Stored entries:
━━━━━━━━━━
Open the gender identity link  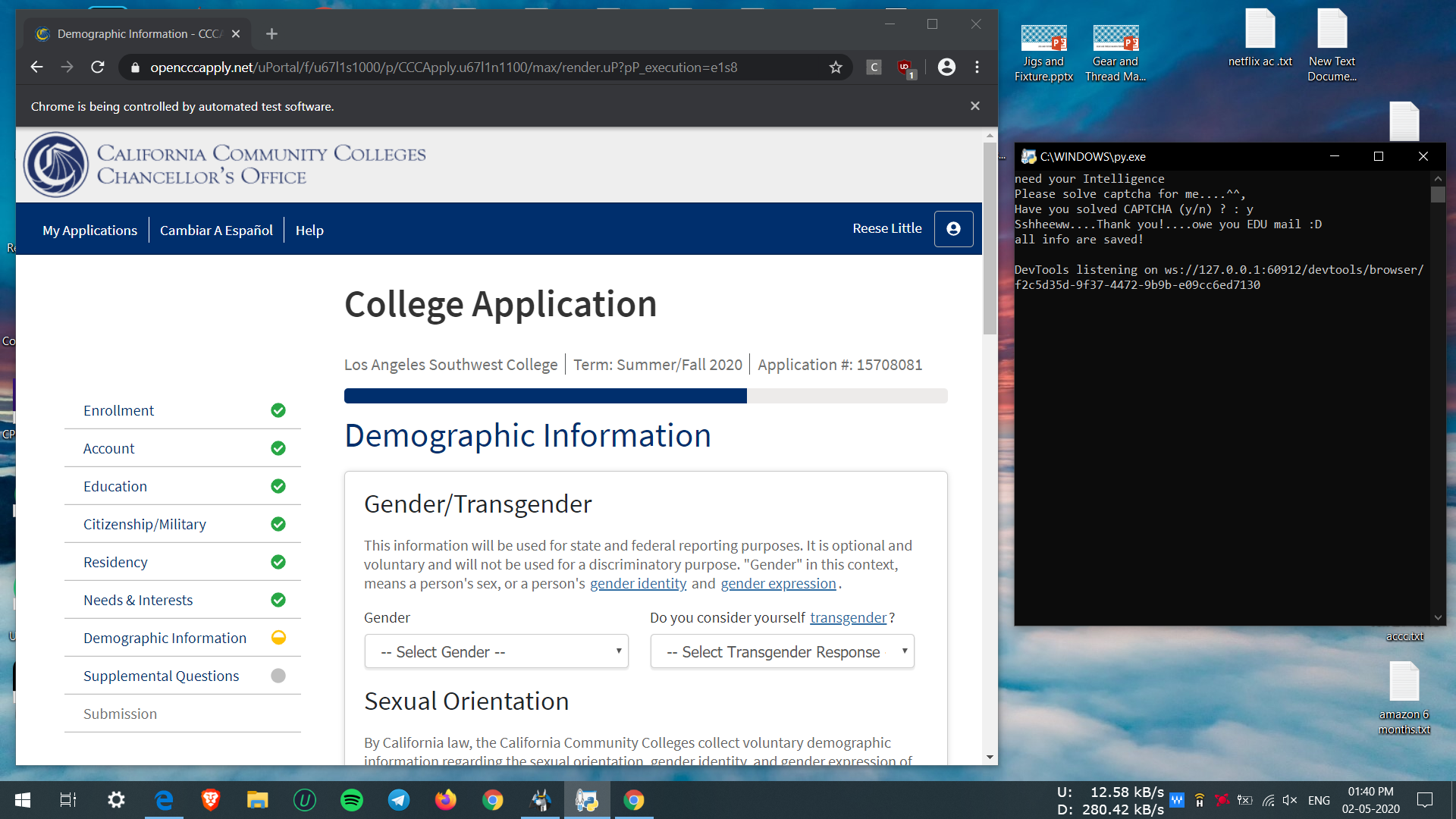coord(638,583)
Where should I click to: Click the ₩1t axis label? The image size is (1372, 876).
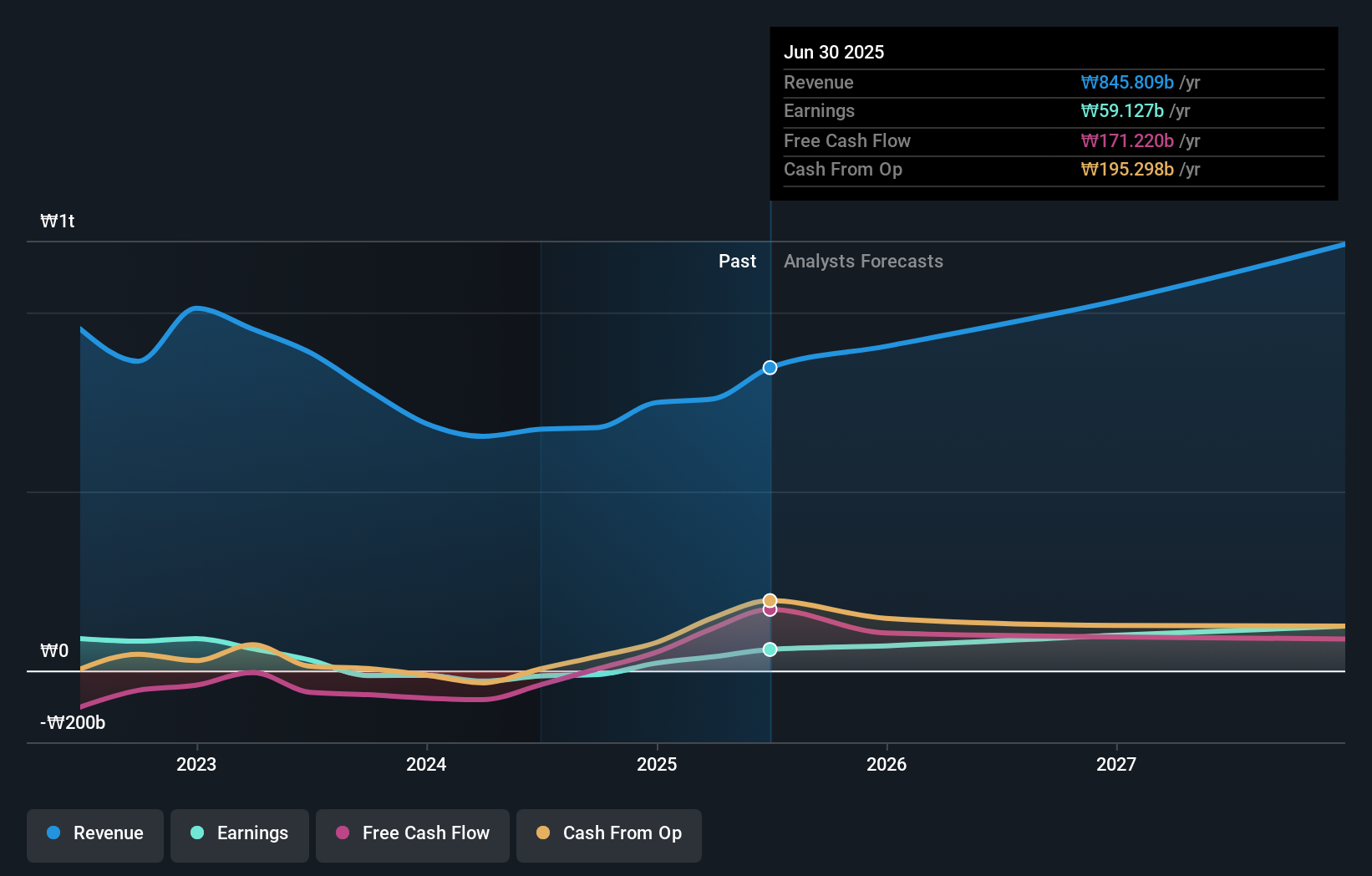tap(57, 221)
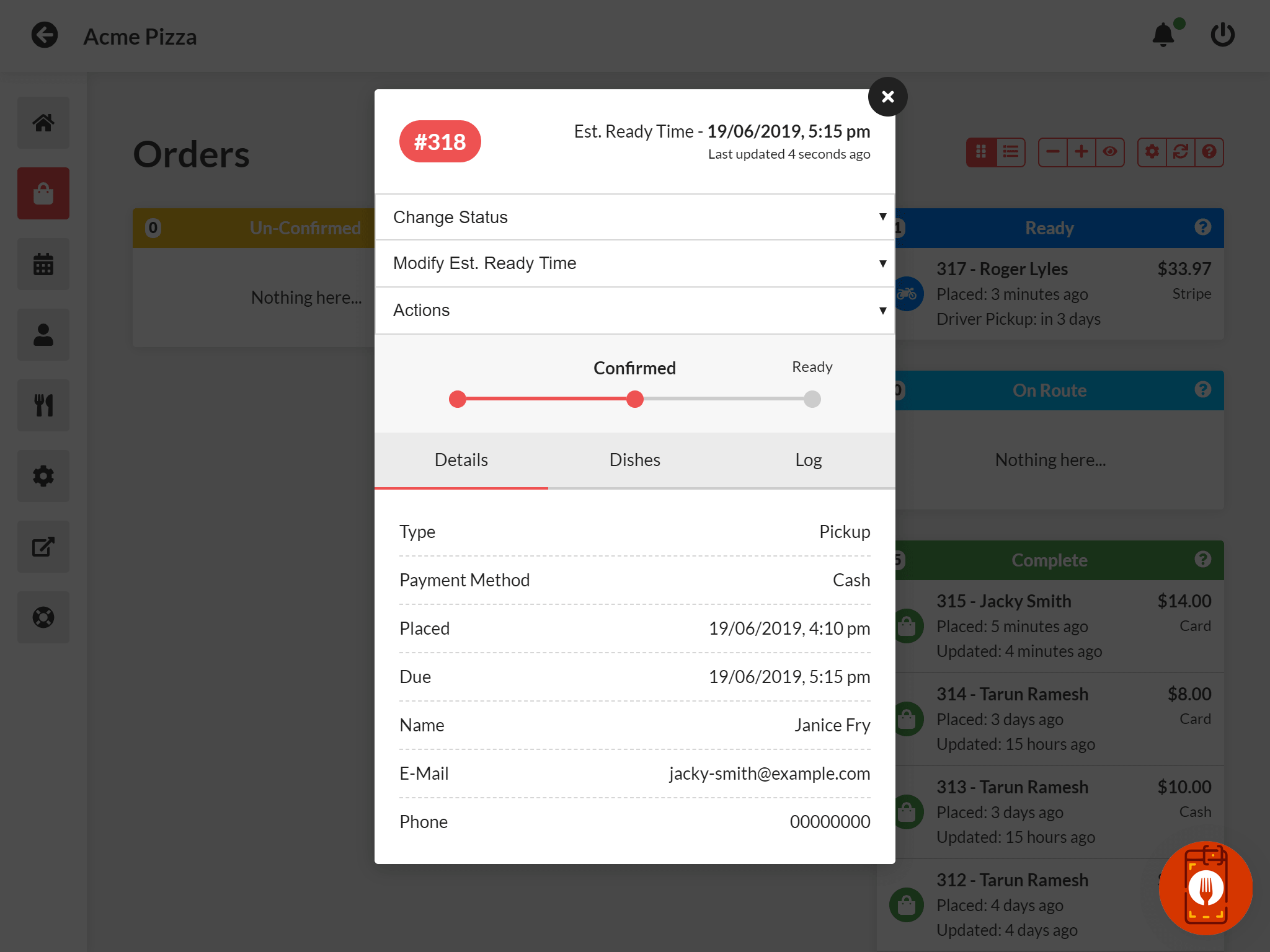Toggle the eye visibility button
This screenshot has height=952, width=1270.
click(x=1110, y=152)

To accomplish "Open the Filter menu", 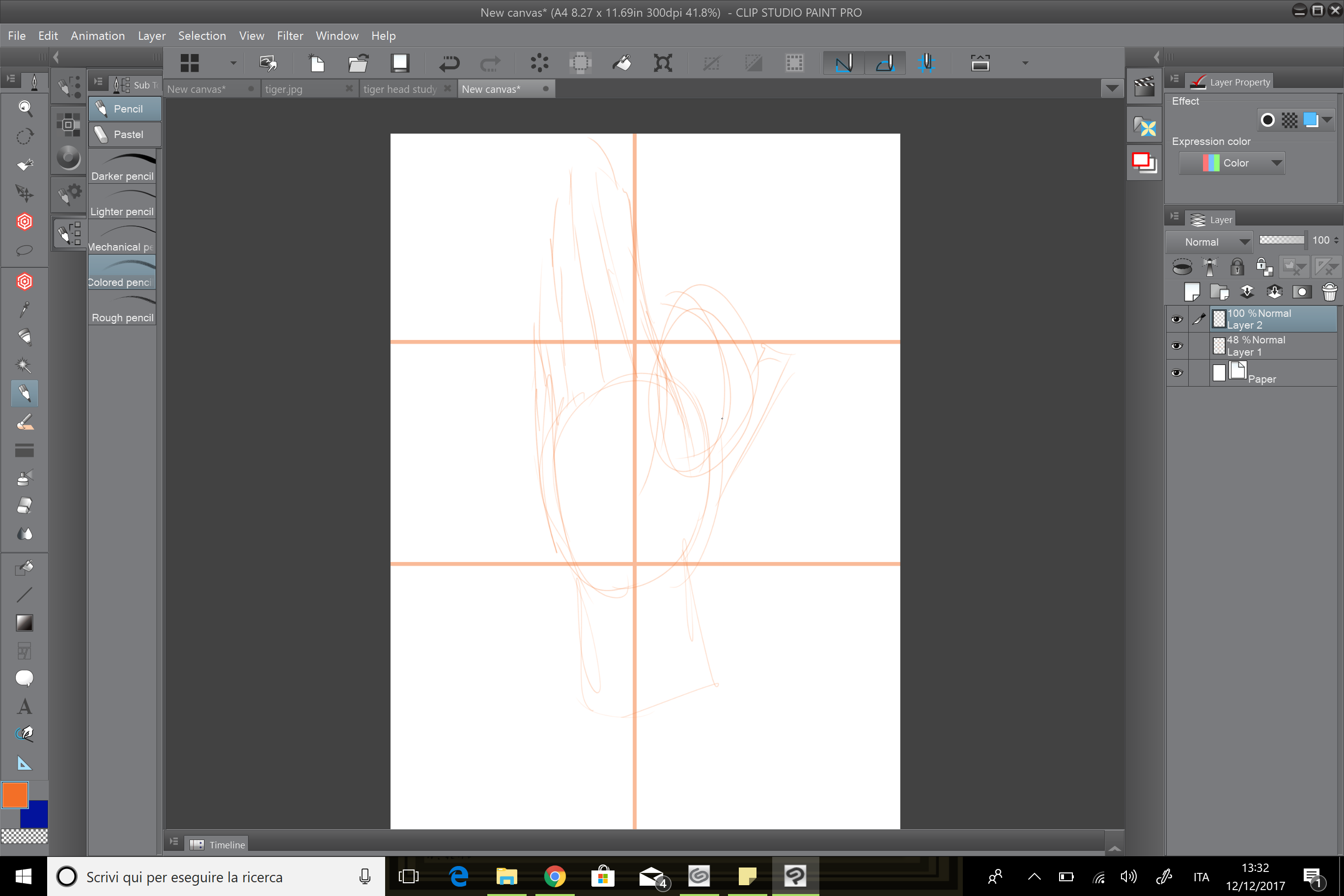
━━━━━━━━━━
== WORK INSTRUCTION ==
Copy the final stretch of the entries exactly: the line containing "Where should I" and every line after it through the last. Include no pictures and nothing more.

== ANSWER SPACE ==
Where should I click to: Click the ₩1t axis label? The image size is (1372, 876).
tap(57, 221)
Toggle the eye visibility button
This screenshot has height=952, width=1270.
click(x=1110, y=152)

To accomplish "Open the Filter menu", 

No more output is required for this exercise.